*Your instructions*. From the line with "Les Prix (1014, 194)" through the final line, please write out the listing exactly, including both of those lines.

*Data extract*.
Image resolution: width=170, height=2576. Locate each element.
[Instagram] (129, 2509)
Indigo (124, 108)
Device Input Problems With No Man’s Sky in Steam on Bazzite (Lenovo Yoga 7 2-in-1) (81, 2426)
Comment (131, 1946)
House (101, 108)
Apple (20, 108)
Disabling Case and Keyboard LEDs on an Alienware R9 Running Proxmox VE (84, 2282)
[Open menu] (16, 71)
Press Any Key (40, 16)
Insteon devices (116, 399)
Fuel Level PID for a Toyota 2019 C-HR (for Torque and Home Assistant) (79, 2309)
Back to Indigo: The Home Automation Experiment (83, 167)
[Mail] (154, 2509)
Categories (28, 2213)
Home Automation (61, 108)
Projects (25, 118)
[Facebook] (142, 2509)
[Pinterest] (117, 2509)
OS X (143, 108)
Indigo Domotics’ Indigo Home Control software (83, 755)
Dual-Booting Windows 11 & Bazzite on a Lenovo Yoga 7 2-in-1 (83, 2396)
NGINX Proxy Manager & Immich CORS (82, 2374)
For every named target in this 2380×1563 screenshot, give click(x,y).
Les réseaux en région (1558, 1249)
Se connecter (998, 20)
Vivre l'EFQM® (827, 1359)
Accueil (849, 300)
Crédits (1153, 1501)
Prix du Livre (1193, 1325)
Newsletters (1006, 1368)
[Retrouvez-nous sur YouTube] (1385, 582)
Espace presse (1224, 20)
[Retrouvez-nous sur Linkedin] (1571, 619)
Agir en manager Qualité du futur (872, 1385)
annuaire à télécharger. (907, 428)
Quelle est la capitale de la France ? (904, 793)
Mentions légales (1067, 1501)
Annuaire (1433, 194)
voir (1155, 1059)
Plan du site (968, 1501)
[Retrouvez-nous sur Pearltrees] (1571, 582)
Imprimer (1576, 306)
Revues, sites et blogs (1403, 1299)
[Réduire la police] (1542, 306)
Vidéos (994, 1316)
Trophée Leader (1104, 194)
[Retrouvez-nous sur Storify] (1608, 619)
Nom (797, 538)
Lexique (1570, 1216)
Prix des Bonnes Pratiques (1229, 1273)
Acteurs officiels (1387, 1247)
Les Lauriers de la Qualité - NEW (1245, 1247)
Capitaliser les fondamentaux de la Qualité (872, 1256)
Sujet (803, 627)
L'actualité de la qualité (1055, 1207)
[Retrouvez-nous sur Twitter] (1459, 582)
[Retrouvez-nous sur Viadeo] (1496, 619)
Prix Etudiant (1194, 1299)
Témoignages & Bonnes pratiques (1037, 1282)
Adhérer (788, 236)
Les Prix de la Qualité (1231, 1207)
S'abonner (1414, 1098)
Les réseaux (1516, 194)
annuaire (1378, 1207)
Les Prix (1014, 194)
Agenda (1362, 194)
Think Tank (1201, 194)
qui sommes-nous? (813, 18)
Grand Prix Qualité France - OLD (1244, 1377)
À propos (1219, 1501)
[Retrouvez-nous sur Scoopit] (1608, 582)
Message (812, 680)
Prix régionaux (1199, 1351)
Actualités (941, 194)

*Final answer*.
Les Prix (1014, 194)
Agenda (1362, 194)
Think Tank (1201, 194)
qui sommes-nous? (813, 18)
Grand Prix Qualité France - OLD (1244, 1377)
À propos (1219, 1501)
[Retrouvez-nous sur Scoopit] (1608, 582)
Message (812, 680)
Prix régionaux (1199, 1351)
Actualités (941, 194)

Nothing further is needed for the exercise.